One famous cartoonist, Jules Feiffer, on hearing of her death described her as "the mother superior to cartoonists" While the curator of the Museum of Cartoon Art in Rye Brook, New York, Brian Walker, said that with the exception of The New Yorker , Playboy has over the years been the only publication to maintain excellence in the field..

Born in Canada, Michelle Dorothy Kaplan, daughter of a Winnipeg clothing manufacturer, she admitted as a girl that instead of dolls she collected comic books. After graduating from the University of California, she opened a dress shop but when it didn't work out – at the suggestion of a friend who was impressed by her "wicked sense of humour" – she applied to Playboy for a job,. She rejected the magazine's first offer of a job as secretary.
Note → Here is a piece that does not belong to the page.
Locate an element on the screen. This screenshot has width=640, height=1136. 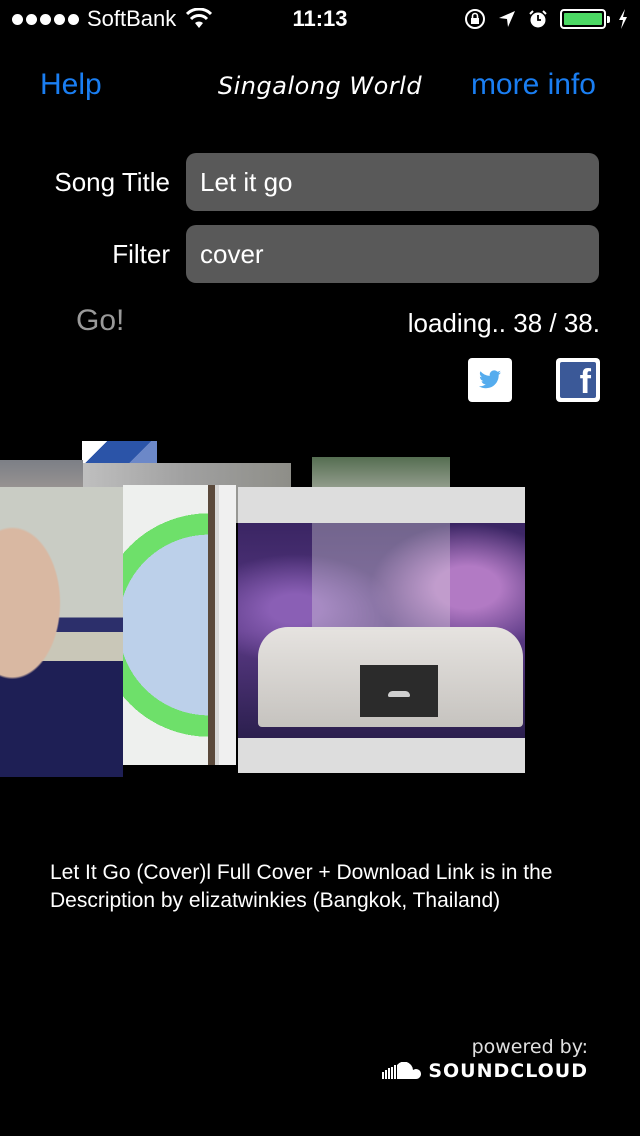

Then she was offered the job of "assistant to something" – no-one knew quite what, but ultimately it led to a job in the cartoon department, She soon demonstrated she had a knack for the job.

In an interview with the National Observer she said " The fact that I brought to it an inordinately dirty mind was a bonus that Hefner might not have expected," When it was once observed that her views of feminism didn't seem to match the Playboy philosophy, she said that women usually posed nude to further their careers. "No-one ever coerced anybody to take their clothes off": she told the Los Angeles Times.

Over the years she assembled a stable of artists whose cartoons it was once said were certainly sexier than The New Yorker's , but also reflected a cheekier more anti-establishment attitude that reflected the sexual revolution of l960's and l970's . One of her favorites she once said was a cartoon by an artist called Chon Day which portrayed a gentleman in his club confiding "While other fellows were swapping wives, I traded mine for l00 shares of IBM".